__Set task__
Reproduce each of the entries below word for word, leaving out the pictures.
### Source data
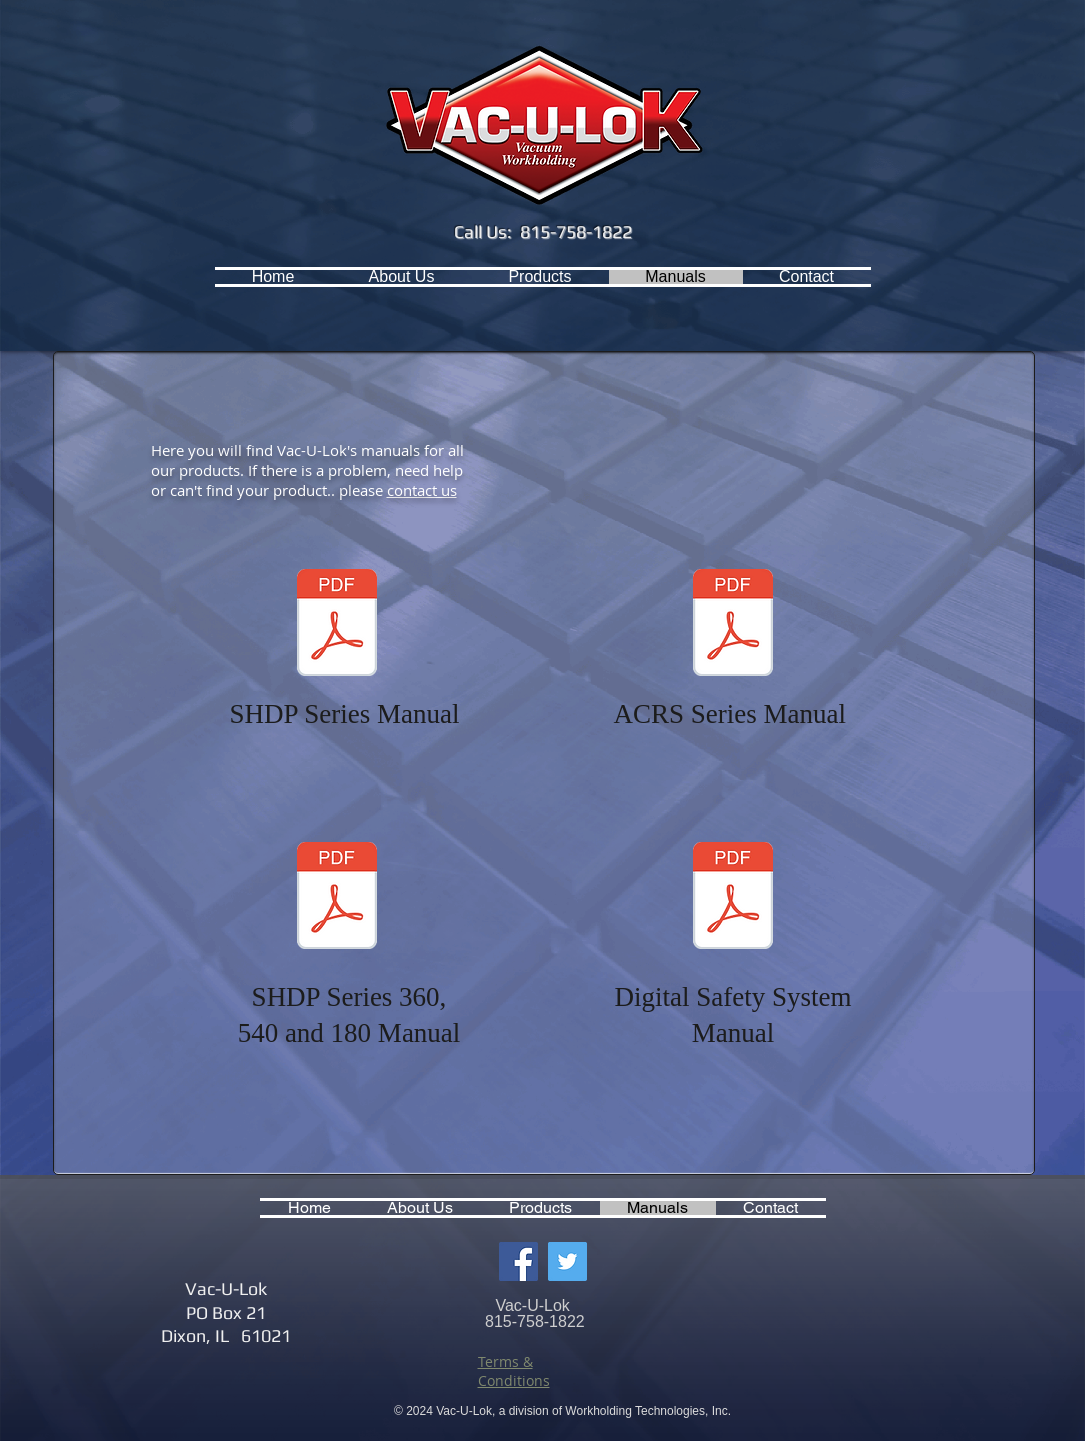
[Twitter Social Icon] (567, 1261)
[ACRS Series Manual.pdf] (733, 625)
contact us (422, 490)
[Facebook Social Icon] (518, 1261)
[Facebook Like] (154, 277)
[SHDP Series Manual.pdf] (337, 625)
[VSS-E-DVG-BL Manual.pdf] (733, 898)
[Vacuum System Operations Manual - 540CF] (337, 898)
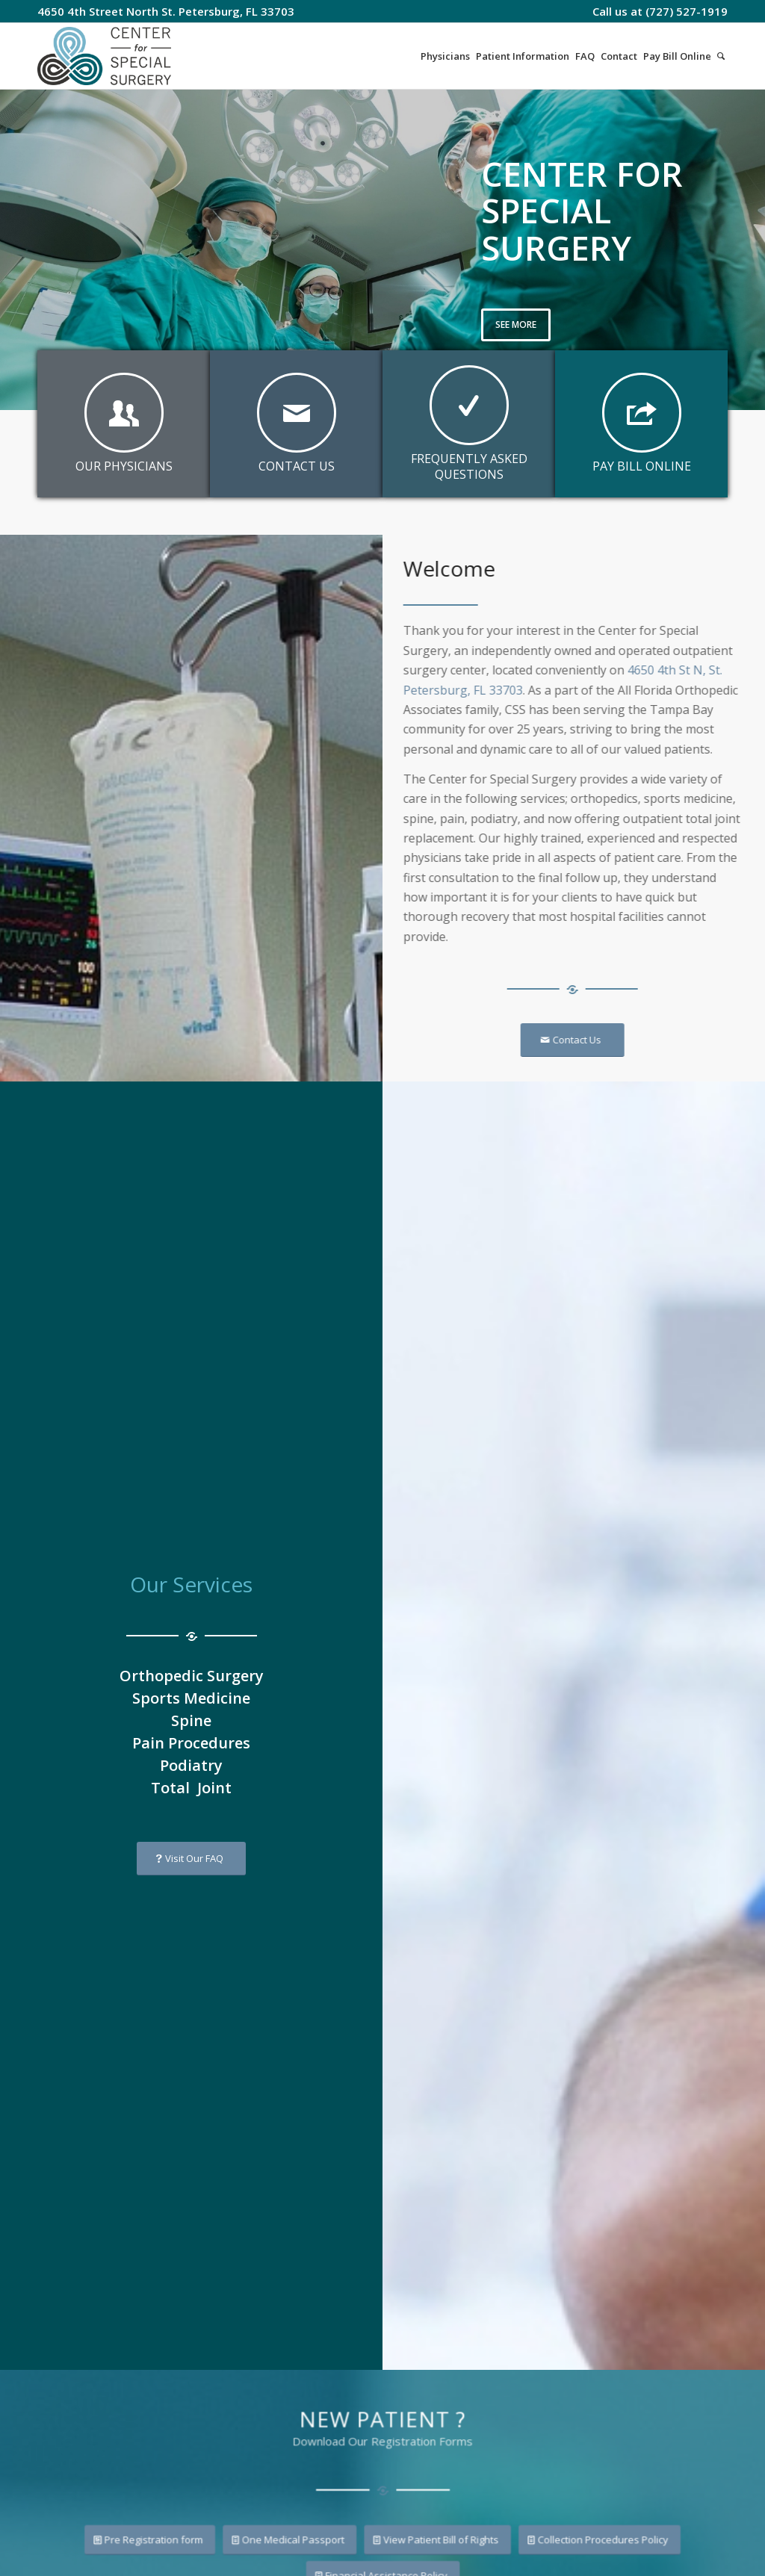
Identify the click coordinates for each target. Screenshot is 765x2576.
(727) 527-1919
######
__Exercise output__
[Twitter Social Icon] (567, 1261)
[ACRS Series Manual.pdf] (733, 625)
contact us (422, 490)
[Facebook Social Icon] (518, 1261)
[Facebook Like] (154, 277)
[SHDP Series Manual.pdf] (337, 625)
[VSS-E-DVG-BL Manual.pdf] (733, 898)
[Vacuum System Operations Manual - 540CF] (337, 898)
Identify the click coordinates for each target. Screenshot is 765x2576.
(727) 527-1919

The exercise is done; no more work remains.